The decision came as part of the commission’s annual assessment of countries aspiring to become EU member states.
The candidate status for the ethnically-divided country is dependent on dozens of reforms on corruption and organised crime, judicial freedom, media freedom, asylum rules, the the electoral law and the constitution.
“It is in the EU’s strategic interest and essential to their own stability and prosperity that all six Western Balkan gets into the EU as fast as possible,” enlargement commissioner Olivér Várhelyi said.
Várhelyi said he expect that a decision by EU leaders on the candidacy status in December is feasible.
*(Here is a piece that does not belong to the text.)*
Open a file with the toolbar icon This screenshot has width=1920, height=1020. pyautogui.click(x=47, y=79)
Bosnia’s foreign minister welcomed the decision, describing it as “historic.”
“This sends a strong message to the citizens [of Bosnia], one we have been hoping to get even earlier, that our future is as a member of the EU family,” Bisera Turkovic said on Twitter.
Várhelyi said this means that, after the recent elections, the Bosnian “political class should quickly set up all the institutions and should start working”.
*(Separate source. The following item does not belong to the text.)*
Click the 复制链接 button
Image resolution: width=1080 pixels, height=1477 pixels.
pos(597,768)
“We are doing this for the people of Bosnia and Herzegovina. But it also comes with high expectations. It is for the elites to turn this into reality,” Várhelyi said.
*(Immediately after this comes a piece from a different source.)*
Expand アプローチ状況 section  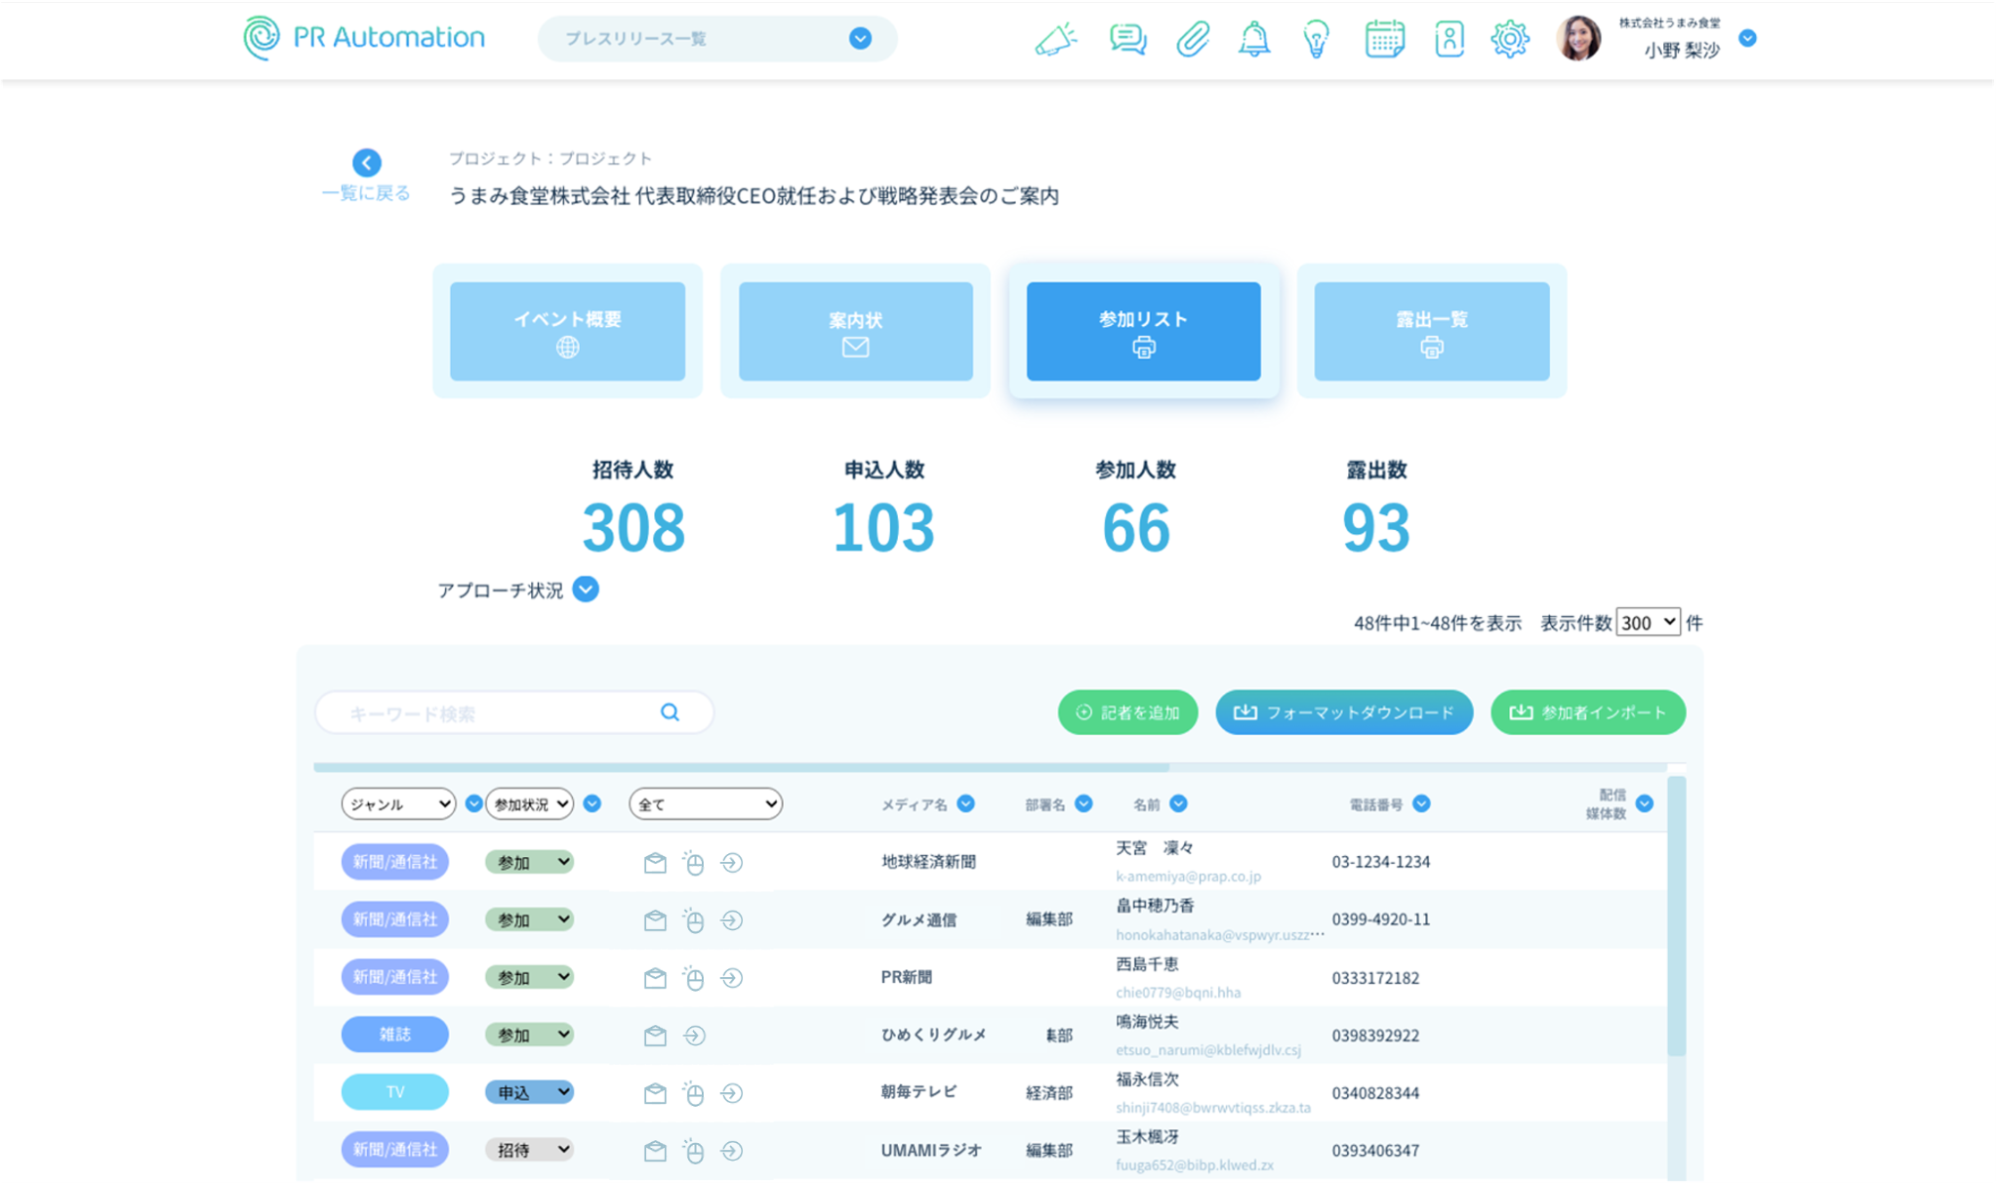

EU member states must agree unanimously on granting candidate status to an aspiring country.
Russia’s invasion of Ukraine has had a geopolitical earthquake across the continent, putting the spotlight on enlargement as one tool for Europe to consolidate its position.
The EU, in June, already granted candidate status to Ukraine and Moldova, and to Georgia with conditions, with the Russian aggression speeding up the accession process.
“[The] wind of change is once again blowing through Europe and we have to capture this momentum”, EU Commission president Ursula von der Leyen said in a speech on Wednesday.
“The Western Balkans belong in our family and we have to make this very, very clear,” she added.
Nevertheless, becoming an actual EU member is still expected to take years.
Some Western Balkans countries’ patience in the EU’s waiting room is wearing thin, with critics saying it leaves a vacuum in the region which is being exploited by Russia and China.
The commission is screening Montenegro, Albania, Serbia, Kosovo, North Macedonia and Turkey as well.
‘Priority’
Meanwhile, Serbia has been criticised by several MEPs for not aligning with the EU’s sanctions policy against Russia.
The commission’s report noted that “Serbia did not align with the EU restrictive measures against Russia”, and its “alignment rate” on council decisions and declarations by the EU’s foreign affairs chief dropped from 64 percent in 2020 to 45 percent in 2022.
The EU executive also said in its report that as “a matter of priority”, Serbia needs to fulfil its commitment to align with EU sanctions.
The commission also said Serbia needs to robustly tackle all forms of disinformation.